> GIVEN TEXT

# Sand Fleas at Night



## mttoney (Apr 9, 2015)

I've always gotten funny looks when other fishermen see me catching fleas at night, but I've always caught better quality fleas then. With less traffic their easier to find as well. Raked 3 or 4 dozen tonight in 30 minutes or so in a 300 yard stretch from under Surfside Pier and to the south. All nice size fleas, most the size of my thumb and bigger. Now if only the good size pompano were around.


----------



## Solesolace (Sep 14, 2015)

mttoney said:


> I've always gotten funny looks when other fishermen see me catching fleas at night, but I've always caught better quality fleas then. With less traffic their easier to find as well. Raked 3 or 4 dozen tonight in 30 minutes or so in a 300 yard stretch from under Surfside Pier and to the south. All nice size fleas, most the size of my thumb and bigger. Now if only the good size pompano were around.

> DATASET SECTION
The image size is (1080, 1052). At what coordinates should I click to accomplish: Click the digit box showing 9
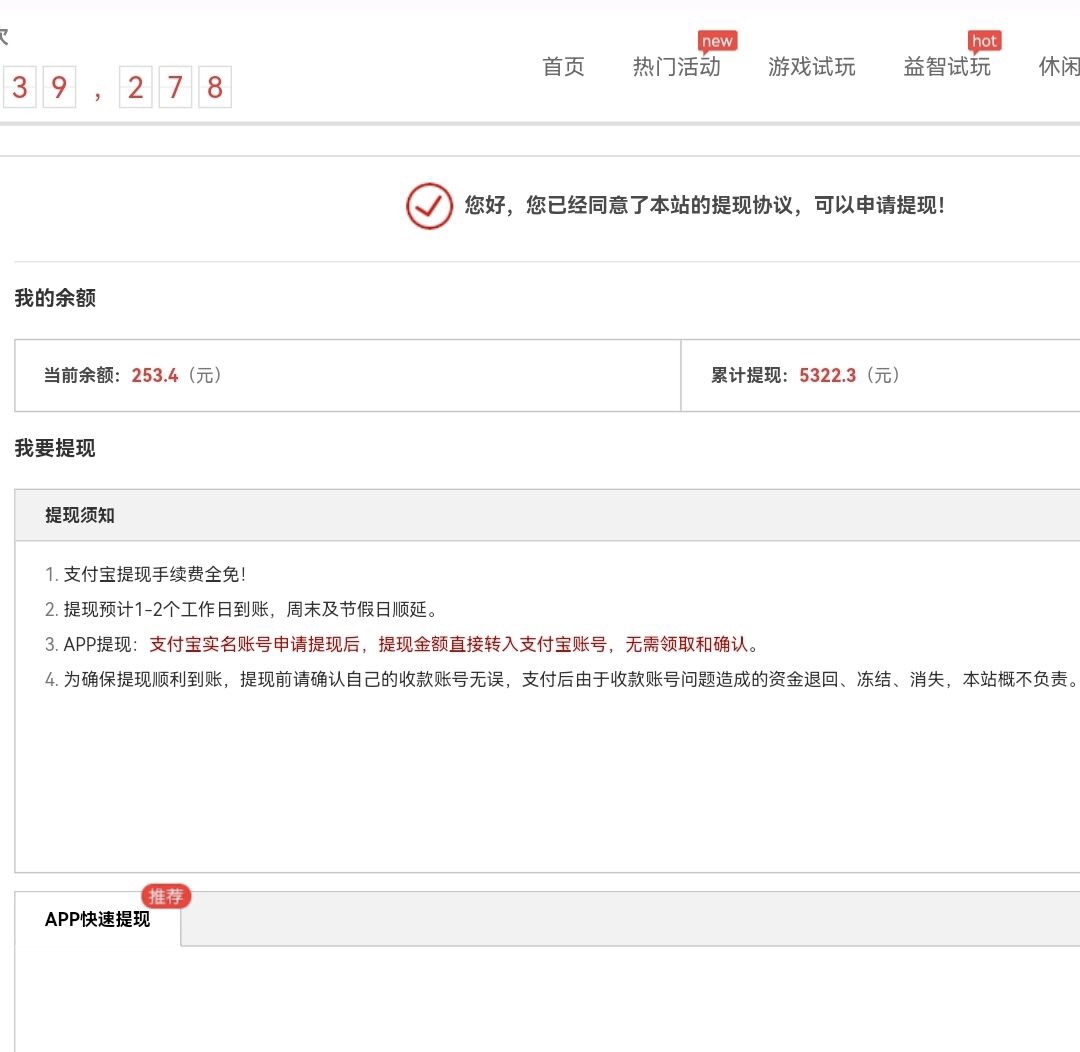coord(59,88)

> GOALS
A – Rewrite the sand flea thread's paragraph that begins "I've always gotten funny looks" as a short bulleted list, keeping its main facts.
B – Answer these questions from the sand flea thread, one line each:
(i) On what date did mttoney post about catching fleas at night?
(ii) Which user quoted that post, and on what date?
(iii) About how long did mttoney spend raking the fleas?
C – Write the next part of the sand flea thread, continuing after the last line shown.
The material above has no connection to the thread about sand fleas.

> OUTPUTS IN ORDER
A –
- Other fishermen give the poster funny looks for catching sand fleas at night.
- The fleas caught at night are of better quality.
- With less traffic at night, the fleas are easier to find.
- That night the poster raked 3 or 4 dozen fleas in about 30 minutes.
- The stretch covered was about 300 yards, from under Surfside Pier heading south.
- All the fleas were a nice size, most as big as the poster's thumb or bigger.
- The poster wishes good-size pompano were around.

B –
(i) Apr 9, 2015
(ii) Solesolace, on Sep 14, 2015
(iii) About 30 minutes

C –
> 
> View attachment 16639
> View attachment 16640


Can you catch them anywhere in MB or just specific areas? Never seen any around Cherry Grove and I spent this summer trip messing around in the sand with a younger cousin.


----------



## mttoney (Apr 9, 2015)

Pretty much all over, although you my have a 100 yard stretch of beach slam full of them, then a mile of nothing. I've seen it where you could catch 50 in a scoop and when you can catch one. The tides and water temp has a lot to do withe when and where you can find them.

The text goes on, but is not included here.